## Quoted passage
Why is my mates tax refund so much more than mine!?
Our team of Accountants get asked this question on a DAILY basis. And we get it. Sometimes it might seem frustrating to see refund amounts differ on the surface, when you compare yourself to another individual in similar employment to you. We too understand that the COVID-19 crisis has hit family budgets hard, and the thought of a fat tax refund is more tempting than ever. But, the important point to take note of here is that there are many factors that impact eligible tax refunds, and each year things change. What you’re comparing is often not apples to apples. So, it really is best that you trust in your accountant. You’re paying a professional to ensure you’re getting what you’re entitled to, no matter how that compares to your neighbour, brother, sister, cousin, or colleague.
Let’s discuss some of the key things that can impact an Individual Income Tax Return in 2020…
- Maybe you have other sources of taxable income such as bank interest or dividends? These are taxable at your tax rate – and everyone has different amounts of money in the bank!

## Records shown
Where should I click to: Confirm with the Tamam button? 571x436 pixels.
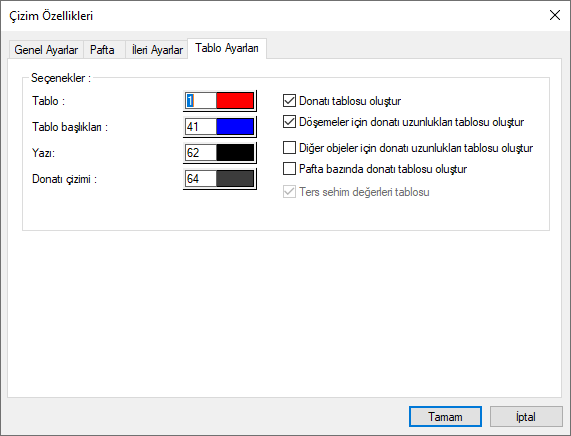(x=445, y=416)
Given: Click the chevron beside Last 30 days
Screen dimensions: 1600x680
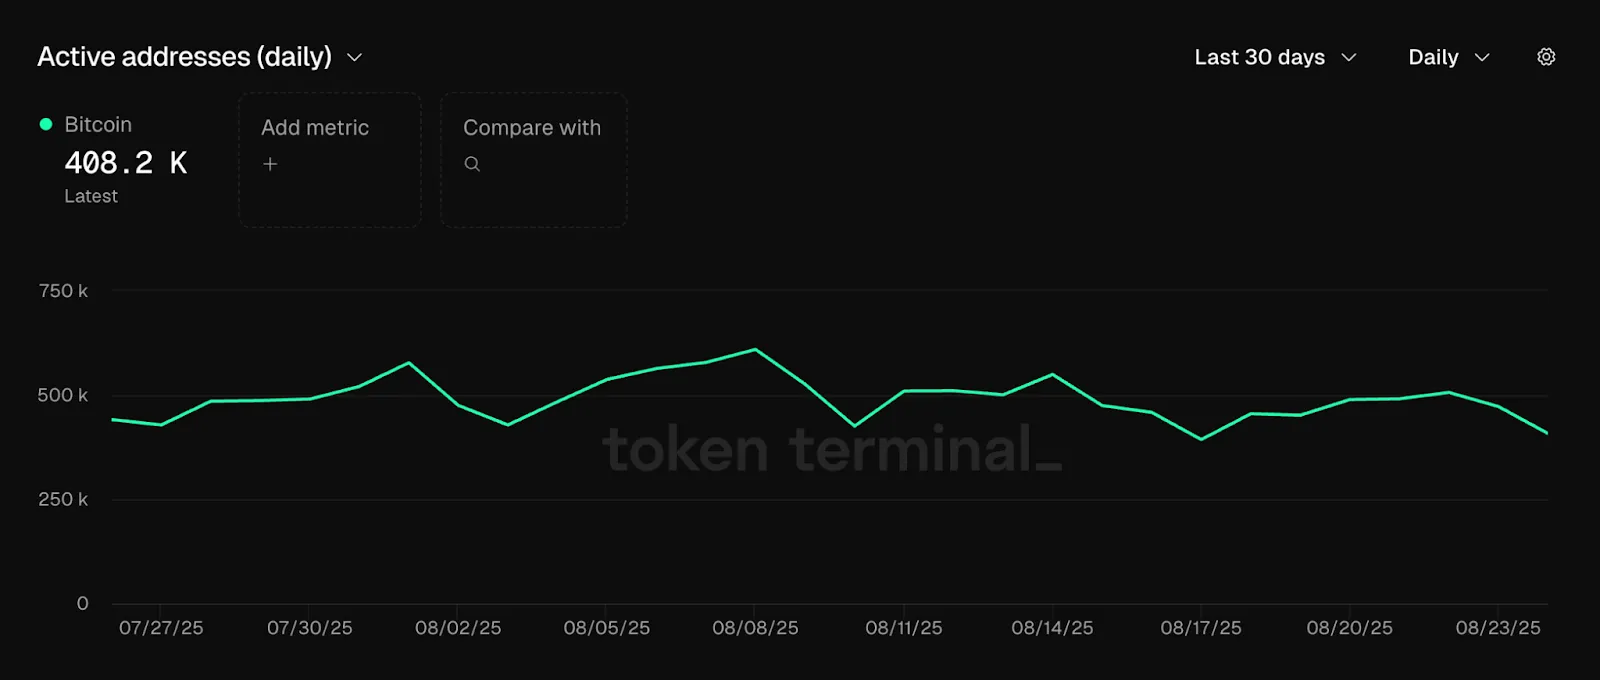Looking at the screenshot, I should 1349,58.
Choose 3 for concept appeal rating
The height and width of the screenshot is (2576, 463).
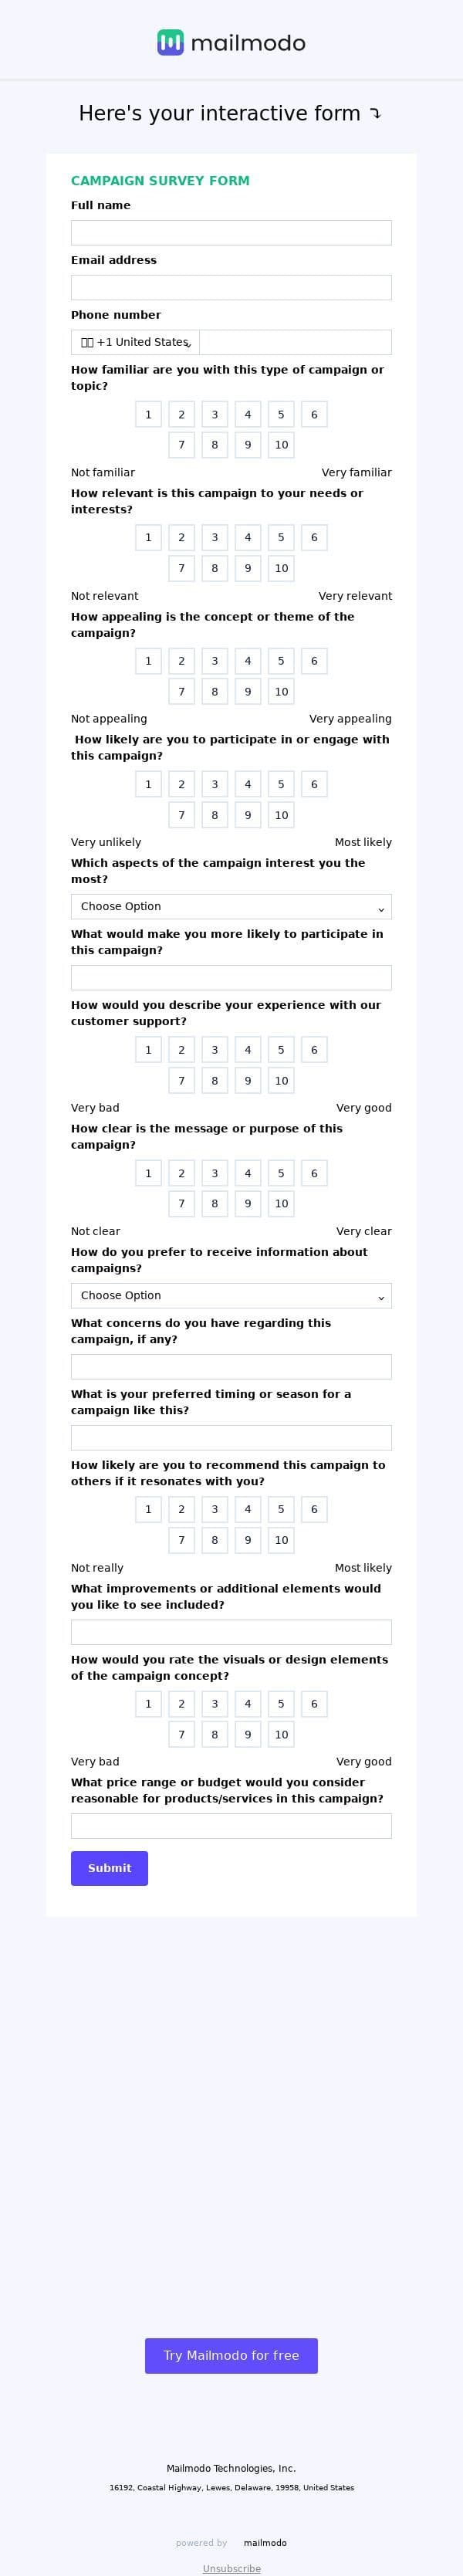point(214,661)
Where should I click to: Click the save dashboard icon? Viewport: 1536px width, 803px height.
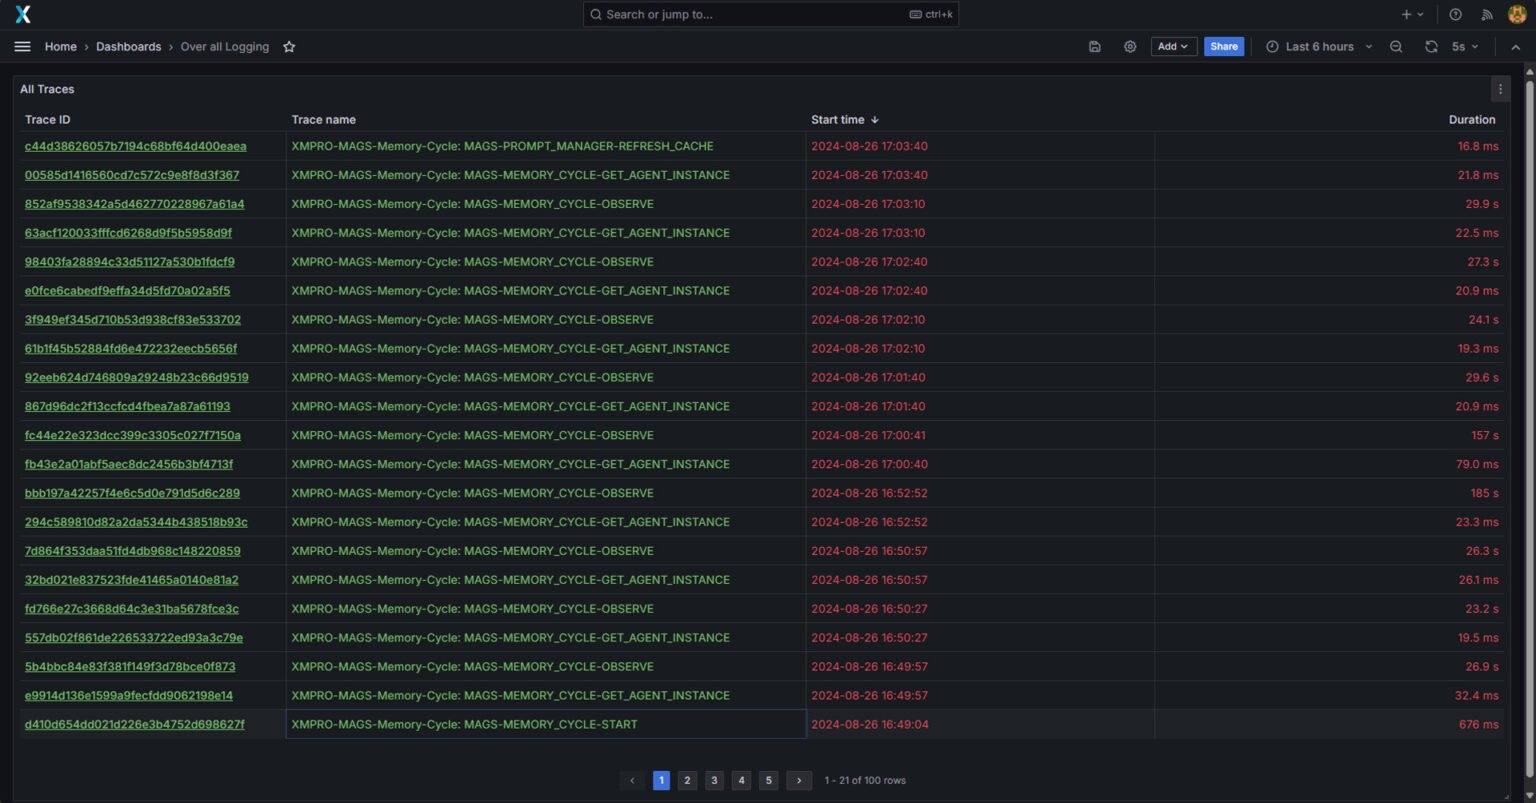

--

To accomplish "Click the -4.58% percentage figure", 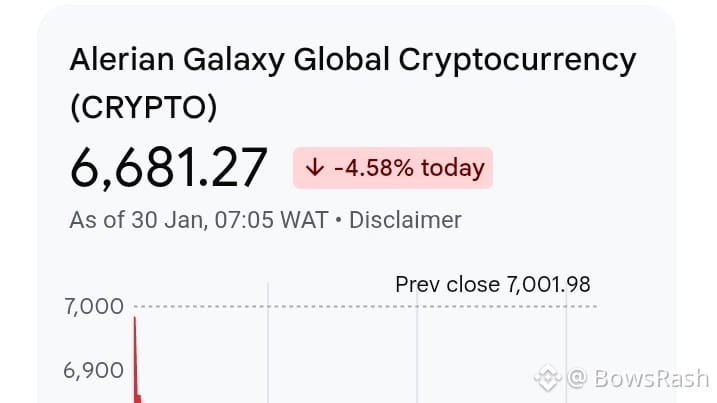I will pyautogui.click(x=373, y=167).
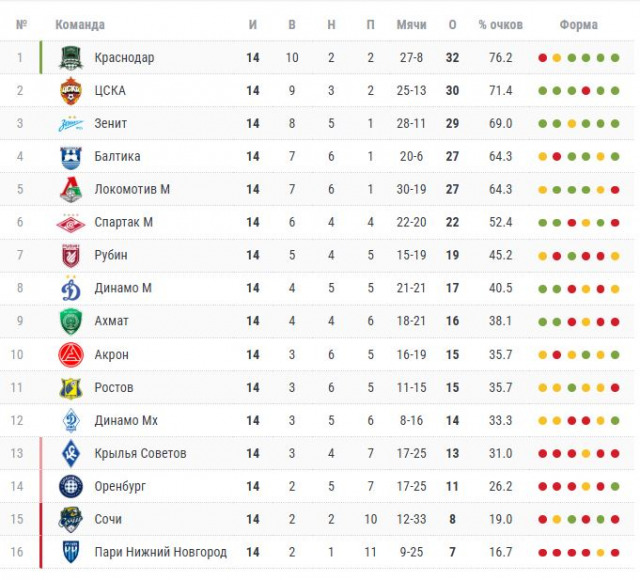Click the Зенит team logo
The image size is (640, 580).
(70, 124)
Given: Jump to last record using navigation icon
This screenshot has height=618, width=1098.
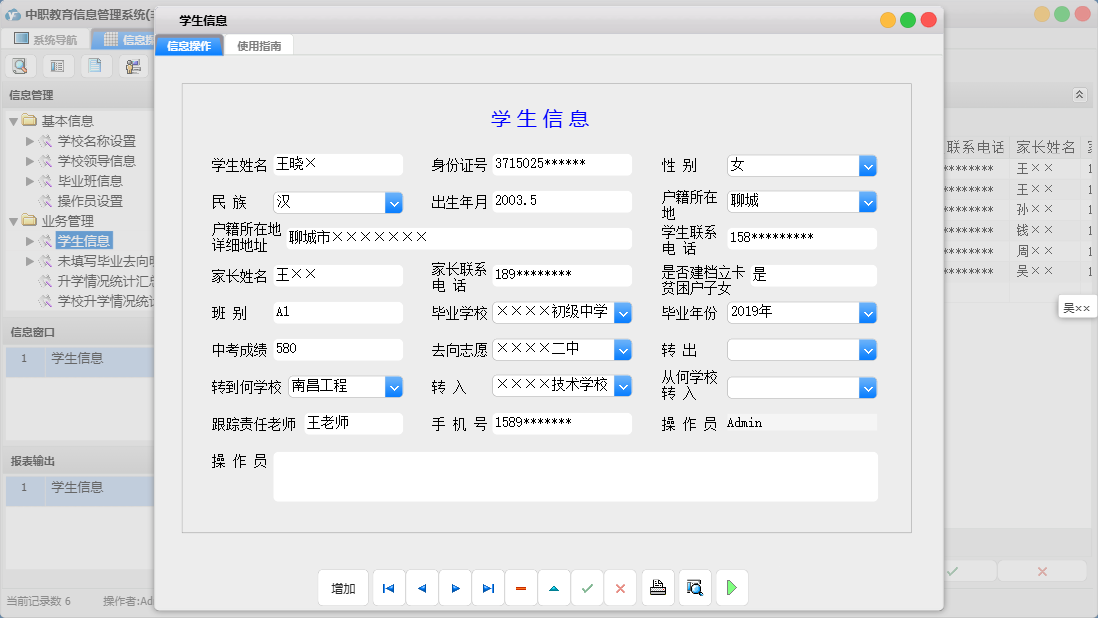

==

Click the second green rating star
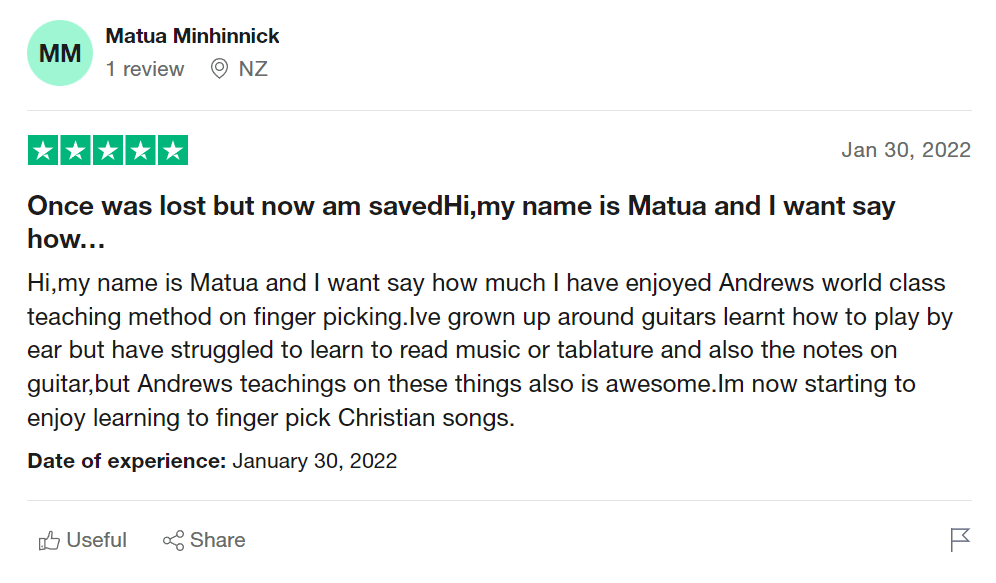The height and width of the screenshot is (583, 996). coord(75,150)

## Exercise requirements
a) In the text on tax refunds, how often does the accountants' team get asked why a friend's refund is larger?
b) Sum up the text on tax refunds in two sentences.

## Per-task answers
a) On a daily basis.

b) Accountants are asked daily why someone's tax refund is bigger than a friend's, but many factors affect eligible refunds and they change each year, so such comparisons are often not like for like. Readers are urged to trust their accountant, and one factor named is other taxable income, such as bank interest or dividends, which is taxed at the person's own rate.